People have long brought complaints about classical-nude paintings and sexually-themed art in public workspaces, claiming they are sexual harassment in the form of an "offensive" or "hostile work environment," despite the free-speech issues that seemingly raises. See, e.g., amicus brief of Individual Rights Foundation, et al., in Lyle v. Warner Brothers, 132 P.3d 211 (Cal. 2006) (listing examples); see Stair v. Lehigh Valley Carpenters (trial judge finds harassment almost entirely based on sexually-themed calendars).
Will domestic employees now do the same about paintings and other works displayed by homeowners in private homes?

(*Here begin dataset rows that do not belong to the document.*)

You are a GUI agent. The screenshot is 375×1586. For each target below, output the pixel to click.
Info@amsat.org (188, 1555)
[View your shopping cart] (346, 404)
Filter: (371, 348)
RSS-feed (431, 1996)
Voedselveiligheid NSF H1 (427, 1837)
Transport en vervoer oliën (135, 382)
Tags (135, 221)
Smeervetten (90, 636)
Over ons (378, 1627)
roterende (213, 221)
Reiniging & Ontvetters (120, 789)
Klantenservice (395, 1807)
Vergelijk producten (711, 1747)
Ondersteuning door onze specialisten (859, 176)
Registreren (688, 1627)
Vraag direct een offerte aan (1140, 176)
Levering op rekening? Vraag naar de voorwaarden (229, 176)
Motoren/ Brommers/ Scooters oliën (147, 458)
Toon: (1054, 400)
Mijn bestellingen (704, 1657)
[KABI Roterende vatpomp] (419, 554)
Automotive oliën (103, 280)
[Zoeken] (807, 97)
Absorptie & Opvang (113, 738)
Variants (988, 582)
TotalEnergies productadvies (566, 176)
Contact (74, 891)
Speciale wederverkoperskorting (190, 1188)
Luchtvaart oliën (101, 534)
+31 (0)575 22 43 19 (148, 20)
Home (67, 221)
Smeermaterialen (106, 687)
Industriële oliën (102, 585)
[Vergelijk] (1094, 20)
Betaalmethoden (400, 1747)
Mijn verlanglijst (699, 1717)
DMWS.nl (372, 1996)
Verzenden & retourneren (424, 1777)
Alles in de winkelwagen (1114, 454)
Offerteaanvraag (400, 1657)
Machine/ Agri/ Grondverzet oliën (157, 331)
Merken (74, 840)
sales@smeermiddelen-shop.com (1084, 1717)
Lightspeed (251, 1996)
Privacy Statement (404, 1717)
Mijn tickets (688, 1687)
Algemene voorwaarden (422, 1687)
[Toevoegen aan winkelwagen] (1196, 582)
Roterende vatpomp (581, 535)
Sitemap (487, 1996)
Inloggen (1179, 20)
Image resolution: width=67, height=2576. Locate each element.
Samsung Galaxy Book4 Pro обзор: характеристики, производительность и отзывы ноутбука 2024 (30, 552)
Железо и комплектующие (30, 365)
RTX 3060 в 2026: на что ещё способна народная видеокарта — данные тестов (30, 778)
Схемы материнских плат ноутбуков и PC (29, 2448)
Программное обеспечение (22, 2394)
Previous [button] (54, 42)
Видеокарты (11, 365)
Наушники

Logically, they might be able to, if New York sexual harassment law applies, although that may raise free-speech concerns. (A state intermediate appeals court, the Appellate Division for the First Department, has suggested that the "severe or pervasive" requirement for sexual harassment claims that applies under federal sexual harassment law does not apply under New York City's civil-rights ordinance, meaning speech-based claims may be easier to bring in New York City than under federal law).
Sexual harassment laws have been allowed to reach speech in ordinary workplaces given a tradition of greater regulation of speech in the labor-relations context, as in the Gissel Packing case.
But that's not true of homes. People have a right to free speech, including sexually-themed speech, in their own home. See Stanley v. Georgia, 394 U.S. 557 (1969) (even obscene speech is protected in the home, given homeowners' privacy interests); City of Ladue v. Gilleo, 512 U.S. 43 (1994) (invalidating residential sign ban).
A domestic worker's "right" to be free of sexually-themed paintings or other works that affect her work environment will now be pitted against the homeowner's right to display those paintings in the home. But a harassment law "is only a statute. It cannot supersede the requirements of the First Amendment." UWM Post, Inc. v. Board of Regents of Univ. of Wisconsin System, 774 F. Supp. 1163 (E.D. Wis. 1991)(invalidating harassment code on free speech grounds); see also Lyle v. Warner Bros., 132 P.3d 211 (Cal. 2006)(Chin, J., concurring) (state free-speech clause limited liability for sexually-themed speech deemed to contribute to offensive working environment); Dambrot v. Central Michigan University, 55 F.3d 1177 (6th Cir. 1995) (invalidating harassment code on free speech grounds).